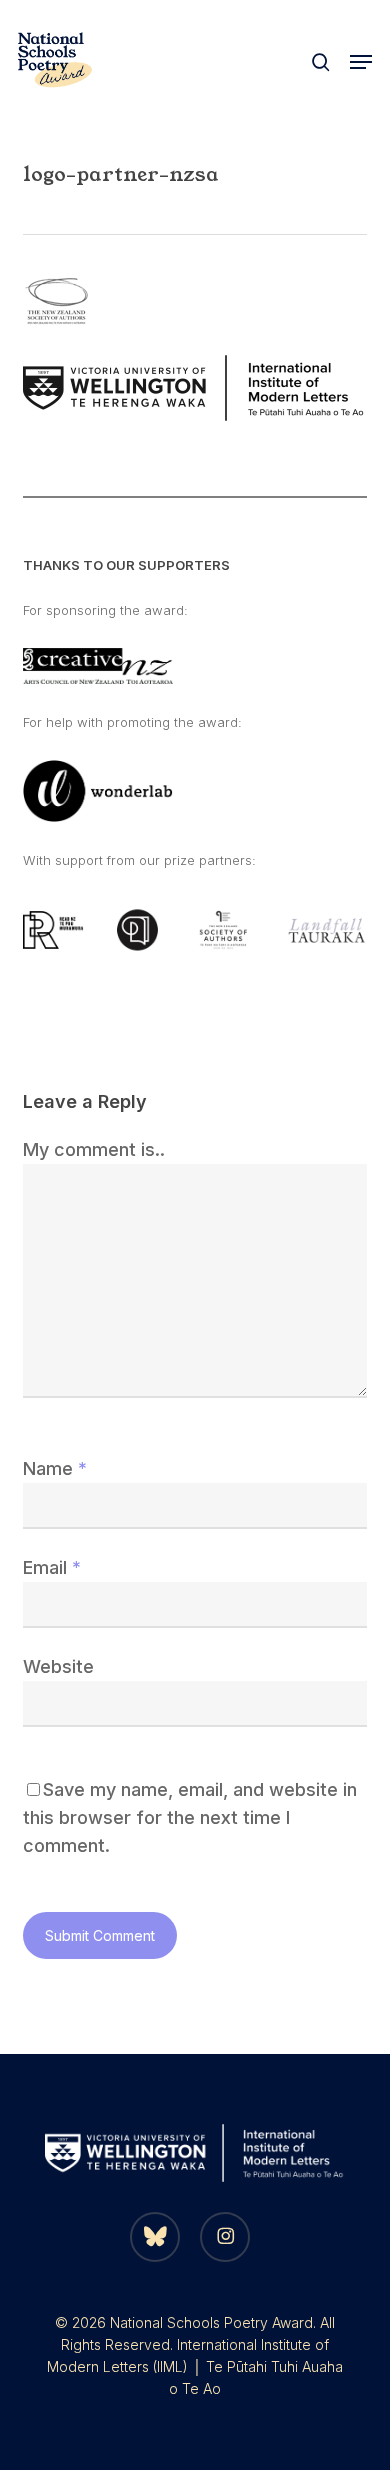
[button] (361, 62)
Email (52, 1567)
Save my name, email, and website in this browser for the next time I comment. (190, 1817)
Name (55, 1468)
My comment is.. (94, 1149)
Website (58, 1666)
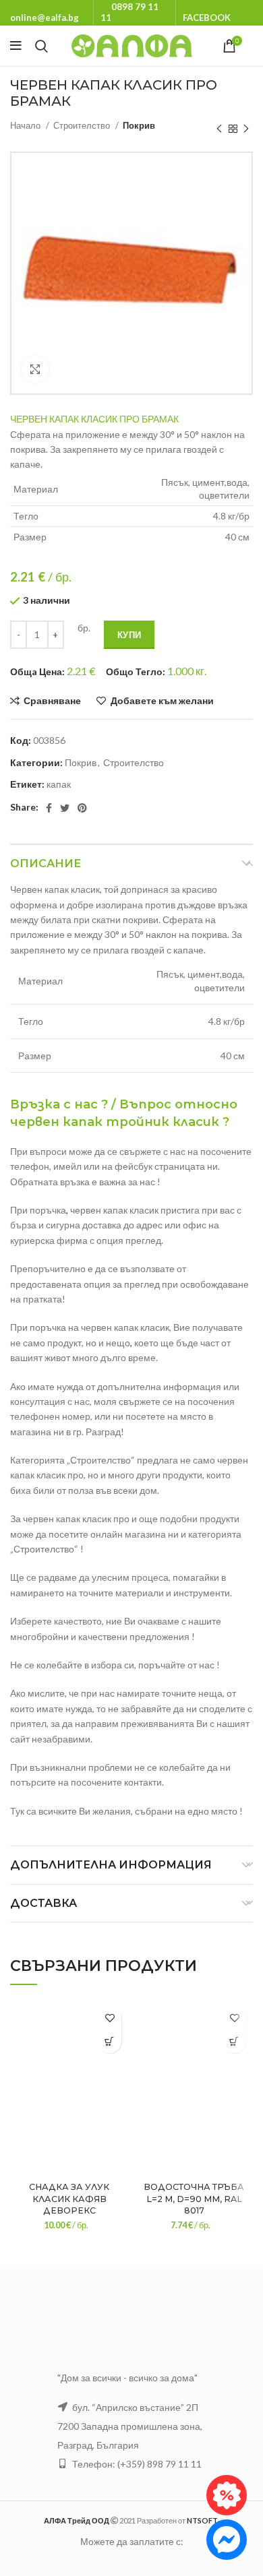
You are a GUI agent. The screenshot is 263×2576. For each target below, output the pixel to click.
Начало (26, 125)
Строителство (82, 125)
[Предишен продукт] (219, 128)
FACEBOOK (207, 17)
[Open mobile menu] (15, 45)
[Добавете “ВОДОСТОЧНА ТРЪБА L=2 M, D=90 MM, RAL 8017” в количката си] (234, 2041)
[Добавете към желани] (109, 2018)
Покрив (139, 125)
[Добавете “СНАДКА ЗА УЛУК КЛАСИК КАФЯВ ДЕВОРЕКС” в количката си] (109, 2041)
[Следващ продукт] (246, 128)
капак (59, 784)
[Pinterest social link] (82, 808)
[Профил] (253, 45)
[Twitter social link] (65, 808)
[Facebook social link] (49, 808)
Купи (129, 634)
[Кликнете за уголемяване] (35, 369)
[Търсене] (41, 45)
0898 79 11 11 (129, 12)
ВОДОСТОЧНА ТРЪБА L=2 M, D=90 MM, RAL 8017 (194, 2199)
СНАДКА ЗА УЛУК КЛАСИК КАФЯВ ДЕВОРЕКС (69, 2199)
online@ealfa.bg (44, 17)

▸ Your assignment: All of the material above must be given again verbatim, except for the pictures.

▸ Output for this task:
[button] (361, 62)
Email (52, 1567)
Save my name, email, and website in this browser for the next time I comment. (190, 1817)
Name (55, 1468)
My comment is.. (94, 1149)
Website (58, 1666)
You are a GUI agent. The screenshot is 263×2576. For each target below, output the pixel to click.
Начало (26, 125)
Строителство (82, 125)
[Предишен продукт] (219, 128)
FACEBOOK (207, 17)
[Open mobile menu] (15, 45)
[Добавете “ВОДОСТОЧНА ТРЪБА L=2 M, D=90 MM, RAL 8017” в количката си] (234, 2041)
[Добавете към желани] (109, 2018)
Покрив (139, 125)
[Добавете “СНАДКА ЗА УЛУК КЛАСИК КАФЯВ ДЕВОРЕКС” в количката си] (109, 2041)
[Следващ продукт] (246, 128)
капак (59, 784)
[Pinterest social link] (82, 808)
[Профил] (253, 45)
[Twitter social link] (65, 808)
[Facebook social link] (49, 808)
Купи (129, 634)
[Кликнете за уголемяване] (35, 369)
[Търсене] (41, 45)
0898 79 11 11 (129, 12)
ВОДОСТОЧНА ТРЪБА L=2 M, D=90 MM, RAL 8017 (194, 2199)
СНАДКА ЗА УЛУК КЛАСИК КАФЯВ ДЕВОРЕКС (69, 2199)
online@ealfa.bg (44, 17)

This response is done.